|Matthew Henry's Concise Commentary|
17:12-14 The rage and force of the Assyrians resembled the mighty waters of the sea; but when the God of Israel should rebuke them, they would flee like chaff, or like a rolling thing, before the whirlwind. In the evening Jerusalem would be in trouble, because of the powerful invader, but before morning his army would be nearly cut off. Happy are those who remember God as their salvation, and rely on his power and grace. The trouble of the believers, and the prosperity of their enemies, will be equally short; while the joy of the former, and the destruction of those that hate and spoil them, shall last for ever.
Verses 12-14. - A PROPHECY AGAINST ASSYRIA. This passage is, apparently, out of place. At any rate, it is quite unconnected with what precedes, and almost equally so with what follows. Still, it must be borne in mind that, until the destruction of Sennacherib's army, Isaiah has the thought of the Assyrians, as the pressing danger, always before him, and continually reverts to it, often abruptly, and without preparation (see Isaiah 5:26-30; Isaiah 7:17-25; Isaiah 8:5-8; Isaiah 10:5-19, 24-34; Isaiah 14:24-27). The present prophecy seems, more distinctly than any other in the purely prophetical chapters, to point to the miraculous destruction of the hoot which Sennacherib was about to bring against Jerusalem. Verse 12. - Woe to the multitude of many people; rather, Ho for the tumult of many peoples! The advance of an army composed of soldiers from many nations is descried. They advance with noise and tumult - a tumult compared with that of "seas that are tumultuous." Under the circumstances of the time, it is reasonable to suppose the Assyrians to be intended (comp. Isaiah 22:6, 7). The rushing sound of the advance is borne in strongly upon the prophet's mind, and made the subject of three consecutive clauses.

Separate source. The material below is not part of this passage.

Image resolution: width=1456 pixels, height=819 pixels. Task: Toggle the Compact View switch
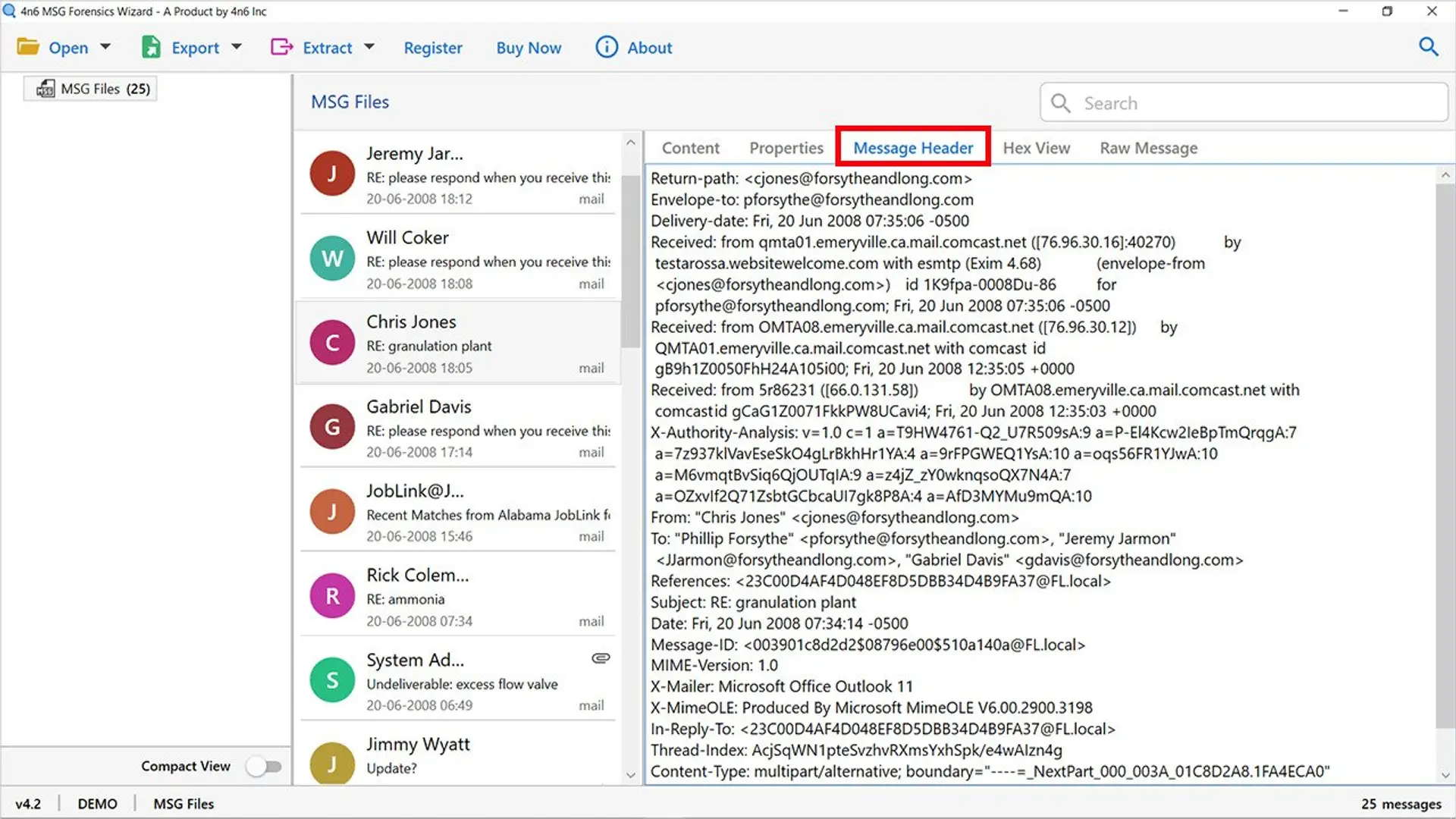point(264,766)
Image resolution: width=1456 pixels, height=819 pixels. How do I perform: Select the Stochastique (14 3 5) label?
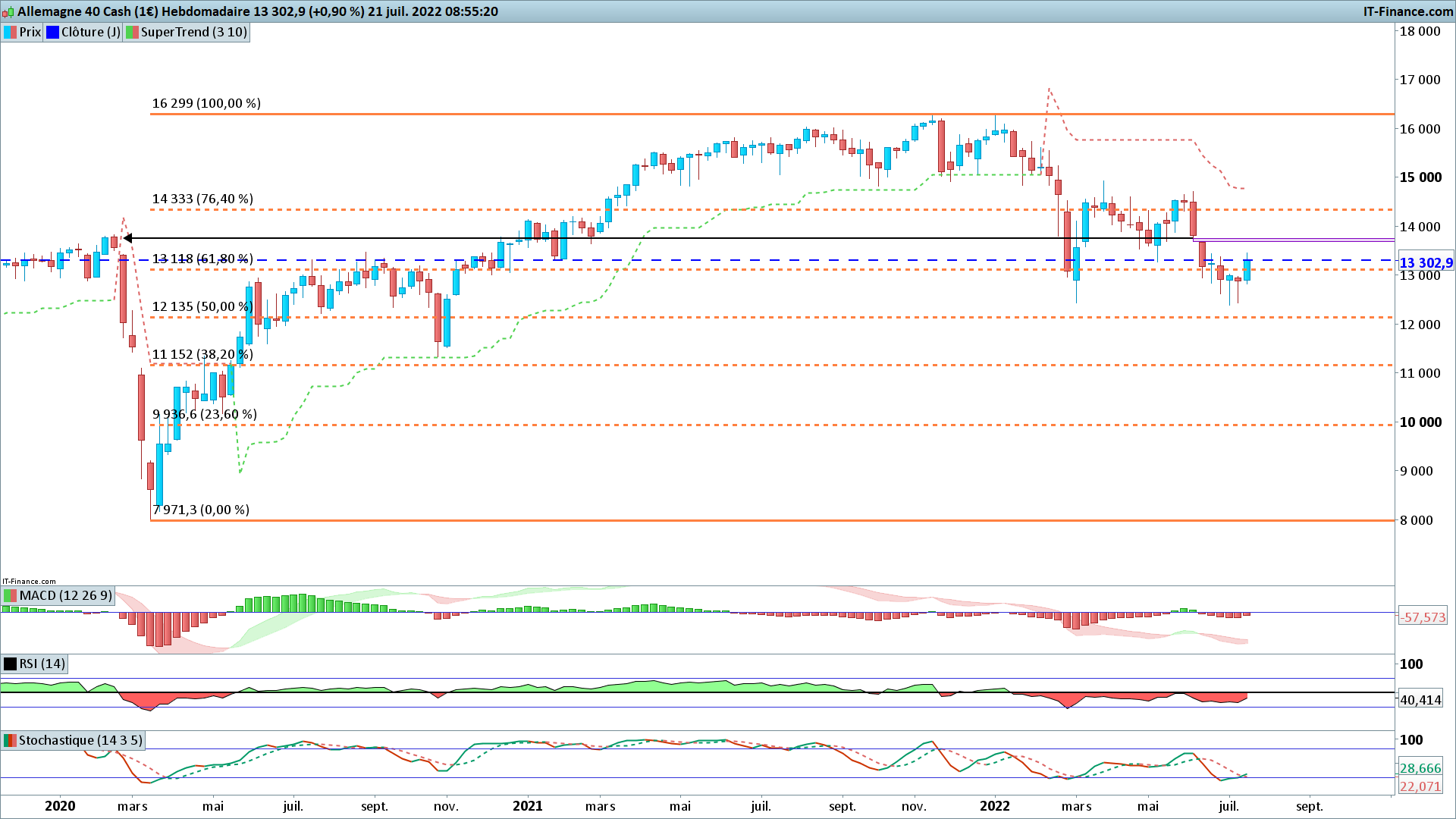[80, 740]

Gill's Exposition of the Entire Bible
Woe to the multitude of many people,..... Not as lamenting the people of the Jews with Hezekiah, as if they were the words of the prophet bemoaning their condition, saying, "O the multitude", &c. nor intending the Syrians and Israelites joined together against Judah; but the Assyrian army under Sennacherib, which consisted of people of many nations, and was very numerous, who are either threatened or called unto. A new subject is here begun, though a short one.
which make a noise like the noise of the seas; in a storm, when they foam and rage, and overflow the banks; this may refer both to the noise made by the march of such a vast army, the rattling of their armour and chariot wheels, and prancing of their horses; and to the hectoring, blustering, and blasphemous speeches of Sennacherib and Rabshakeh:
and to the rushing of nations, or "rushing nations",
that make a rushing like the rushing of mighty, waters; which denotes the fury and force with which they come, threatening to bear down all before them, as an inundation of water does.
Jamieson-Fausset-Brown Bible Commentary
Isa 17:12-18:7. Sudden Destruction of a Great Army in Judea (namely that of the Assyrian Sennacherib), AND Announcement of the Event to the Ethiopian Ambassadors.
The connection of this fragment with what precedes is: notwithstanding the calamities coming on Israel, the people of God shall not be utterly destroyed (Isa 6:12, 13); the Assyrian spoilers shall perish (Isa 17:13, 14).
12. Woe … multitude—rather, "Ho (Hark)! a noise of," &c. The prophet in vision perceives the vast and mixed Assyrian hosts (Hebrew, "many peoples," see on Isa 5:26): on the hills of Judah (so "mountains," Isa 17:13): but at the "rebuke" of God, they shall "flee as chaff."
to the rushing … that make—rather, "the roaring … roareth" (compare Isa 8:7; Jer 6:23).